The way the game instructions and other game messages (when winning and when losing, for example) were written might be copyrightable (unless recipes are very similar [2]), but I don't think that the clones copied the wording of the Wordle game instructions or other game messages any more than would be permissible under the merger doctrine.
So what's left is color choices. Green for correct is a cultural norm and is uncreative. Black text on white and white text on black (or one particular dark grey, with the caveat that a change to a different shade of grey could be a creative choice) is uncreative. The rest of the color choices are individually creative to a degree, so the entire color scheme as a whole could be creative.

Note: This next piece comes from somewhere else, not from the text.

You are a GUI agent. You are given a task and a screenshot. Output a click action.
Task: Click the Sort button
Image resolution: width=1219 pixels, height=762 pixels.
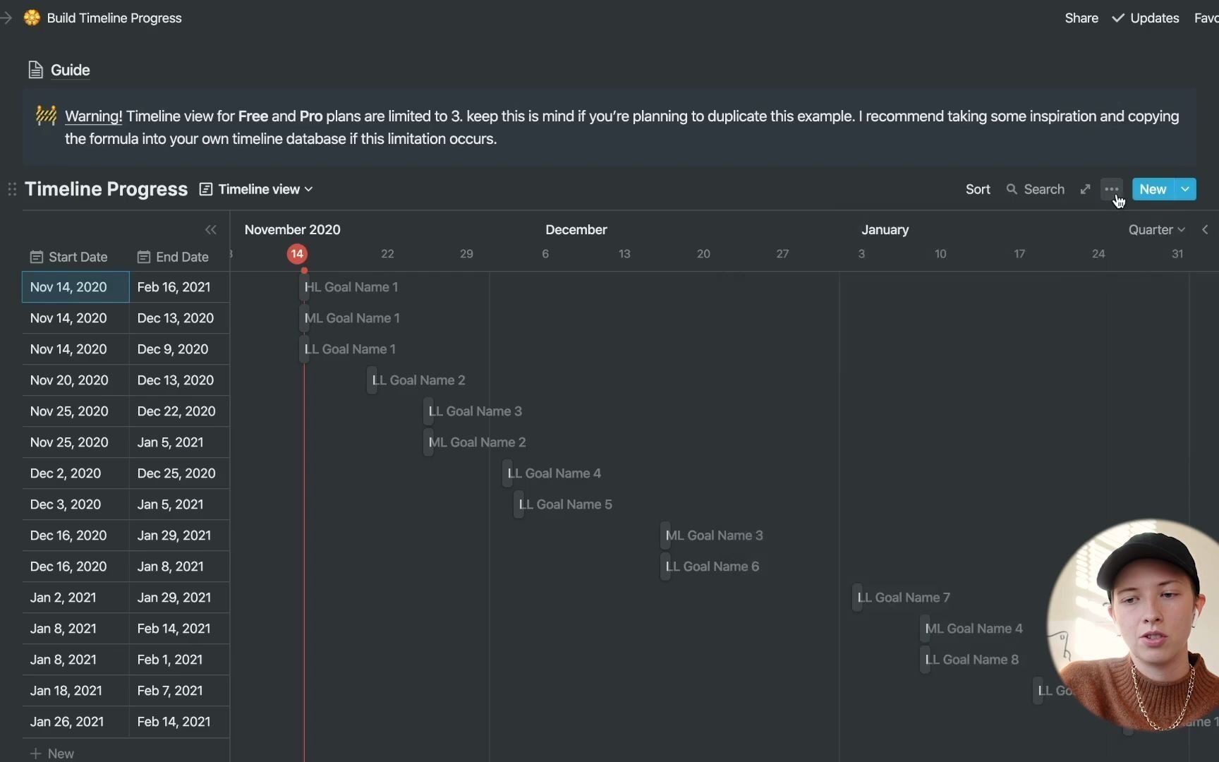pos(978,189)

What matters is not the whole of the original Wordle but the whole of what each clone copies from the original Wordle. If a clone were to use a different colors to indicate incorrect letters and correct letters in the wrong positions, differently worded instructions (which likely already was the case), and different code files (which likely already was the case), then such a clone would not be a valid DMCA target. The whole of Wordle without the original colors, without the original instructions, and without the original files would fall under the merger doctrine. In practice, for most of these clones, I think that the only valid basis for the DMCA notices was that the clones copied Wordle's color scheme.